THE TASK:
Turn the records below into a Markdown table with two columns, "Row" for the row number and "Line" for the line itself. Skip blank lines and leave the pictures out.

__________

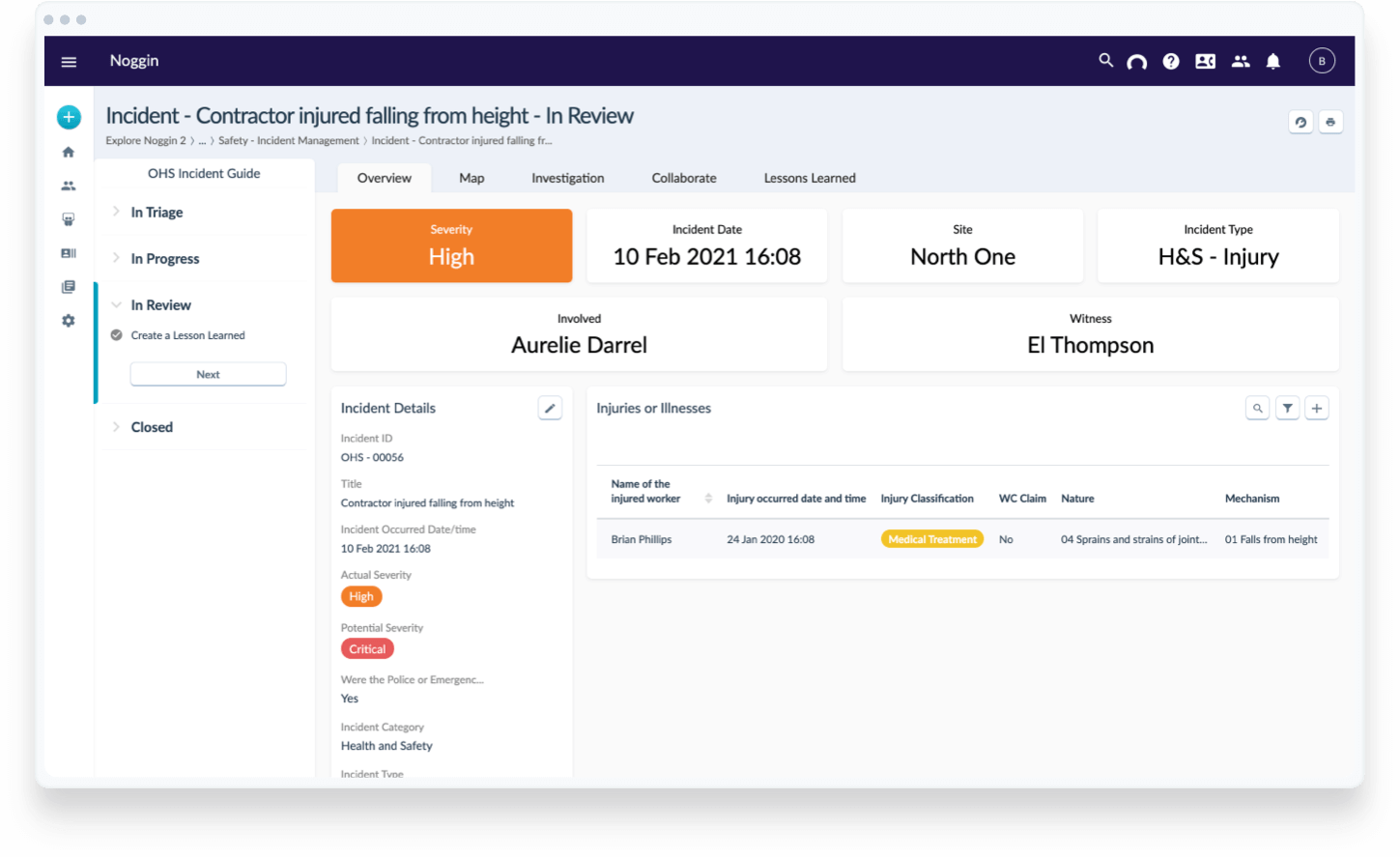Sort by Name of the injured worker
1400x857 pixels.
point(708,499)
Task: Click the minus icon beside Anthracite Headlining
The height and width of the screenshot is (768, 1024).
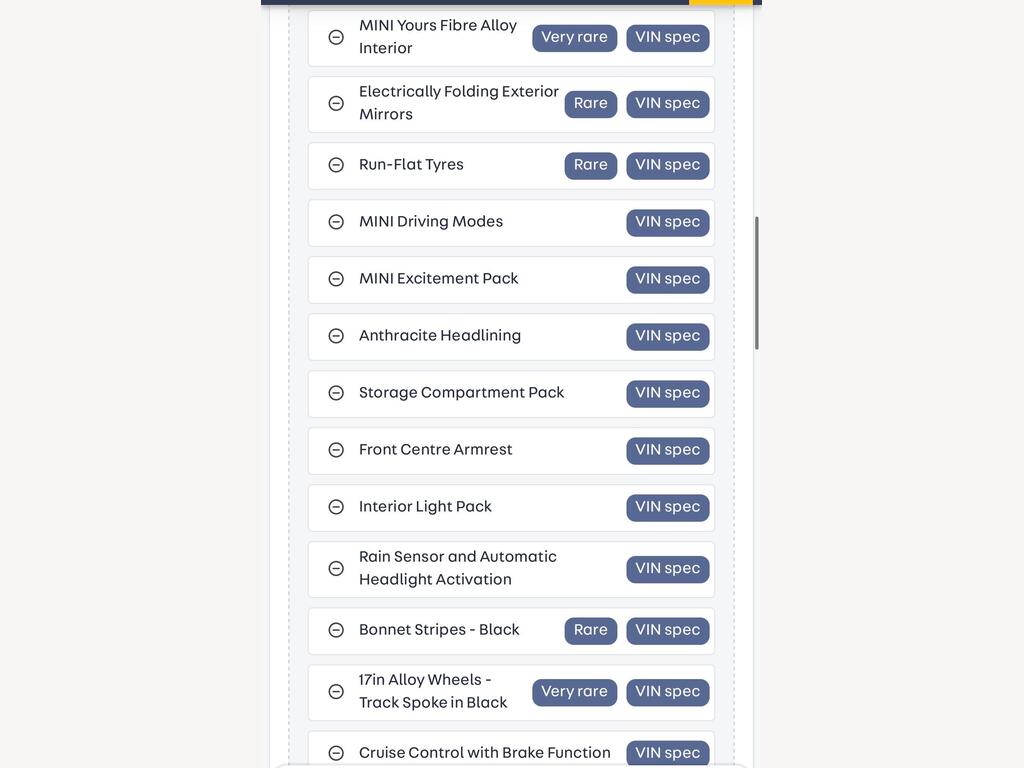Action: click(336, 336)
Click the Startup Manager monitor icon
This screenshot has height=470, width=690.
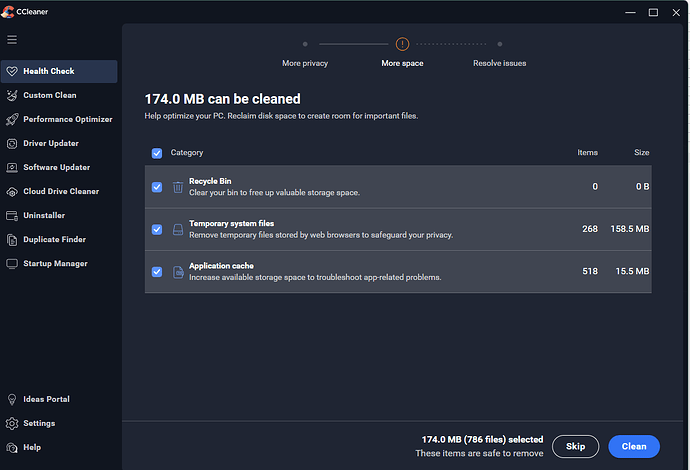[x=12, y=264]
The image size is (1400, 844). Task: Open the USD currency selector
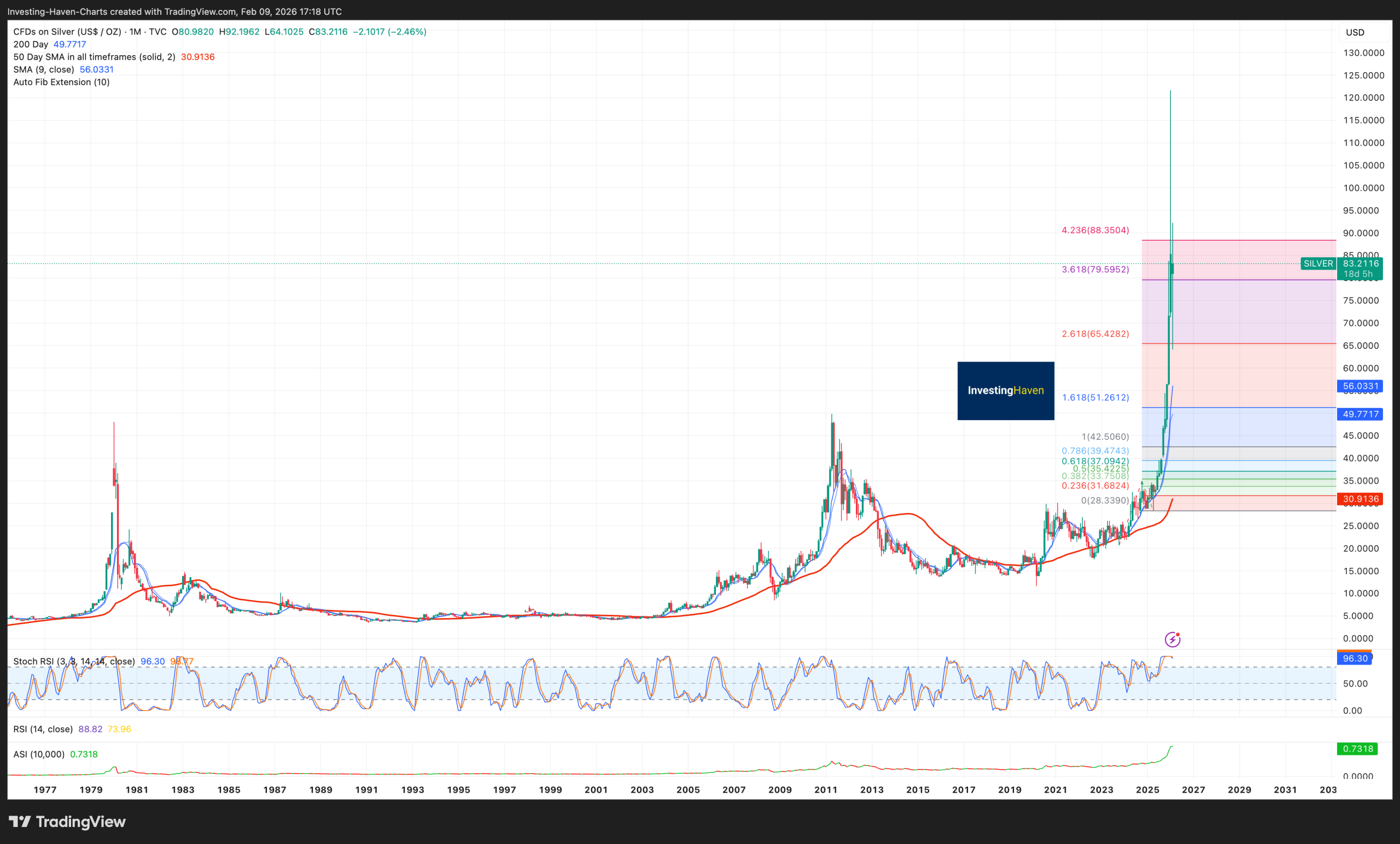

__________

REPLY:
| Row | Line |
|---|---|
| 1 | Sort by Name of the injured worker |
| 2 | 1400x857 pixels. |
| 3 | point(708,499) |
| 4 | Task: Click the minus icon beside Anthracite Headlining |
| 5 | The height and width of the screenshot is (768, 1024). |
| 6 | Action: click(336, 336) |
| 7 | Click the Startup Manager monitor icon |
| 8 | This screenshot has height=470, width=690. |
| 9 | [x=12, y=264] |
| 10 | The image size is (1400, 844). Task: Open the USD currency selector |